■ **Available records**

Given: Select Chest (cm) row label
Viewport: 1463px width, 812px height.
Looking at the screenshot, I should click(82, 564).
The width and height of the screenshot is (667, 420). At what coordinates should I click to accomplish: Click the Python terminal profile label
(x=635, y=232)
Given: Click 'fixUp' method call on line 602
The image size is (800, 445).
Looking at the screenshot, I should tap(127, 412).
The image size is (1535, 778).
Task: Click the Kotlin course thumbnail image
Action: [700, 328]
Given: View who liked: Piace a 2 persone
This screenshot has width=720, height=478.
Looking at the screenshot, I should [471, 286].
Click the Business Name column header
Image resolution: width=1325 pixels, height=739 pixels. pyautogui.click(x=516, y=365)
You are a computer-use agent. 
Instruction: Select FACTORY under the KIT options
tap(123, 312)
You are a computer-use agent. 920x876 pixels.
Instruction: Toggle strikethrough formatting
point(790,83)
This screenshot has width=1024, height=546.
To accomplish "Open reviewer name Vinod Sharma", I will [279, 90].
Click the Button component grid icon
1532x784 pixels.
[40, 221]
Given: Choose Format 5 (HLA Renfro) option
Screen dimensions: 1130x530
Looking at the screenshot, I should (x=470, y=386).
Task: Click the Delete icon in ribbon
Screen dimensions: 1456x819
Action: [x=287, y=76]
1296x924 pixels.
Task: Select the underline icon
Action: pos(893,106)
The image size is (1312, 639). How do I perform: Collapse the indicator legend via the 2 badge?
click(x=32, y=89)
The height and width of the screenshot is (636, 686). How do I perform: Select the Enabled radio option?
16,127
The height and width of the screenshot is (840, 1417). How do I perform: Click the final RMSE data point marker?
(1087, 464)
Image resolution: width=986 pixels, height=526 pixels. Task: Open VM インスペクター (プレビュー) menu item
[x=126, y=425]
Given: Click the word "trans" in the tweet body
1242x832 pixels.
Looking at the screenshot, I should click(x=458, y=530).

■ **Problem to solve**
Reproduce the rows above verbatim, starting from the very first line and ending with the line that contains "Image resolution: width=1325", including that line.

■ **Task response**
Given: Select Chest (cm) row label
Viewport: 1463px width, 812px height.
Looking at the screenshot, I should click(82, 564).
The width and height of the screenshot is (667, 420). At what coordinates should I click to accomplish: Click the Python terminal profile label
(x=635, y=232)
Given: Click 'fixUp' method call on line 602
The image size is (800, 445).
Looking at the screenshot, I should tap(127, 412).
The image size is (1535, 778).
Task: Click the Kotlin course thumbnail image
Action: [700, 328]
Given: View who liked: Piace a 2 persone
This screenshot has width=720, height=478.
Looking at the screenshot, I should [471, 286].
Click the Business Name column header
Image resolution: width=1325 pixels, height=739 pixels. pyautogui.click(x=516, y=365)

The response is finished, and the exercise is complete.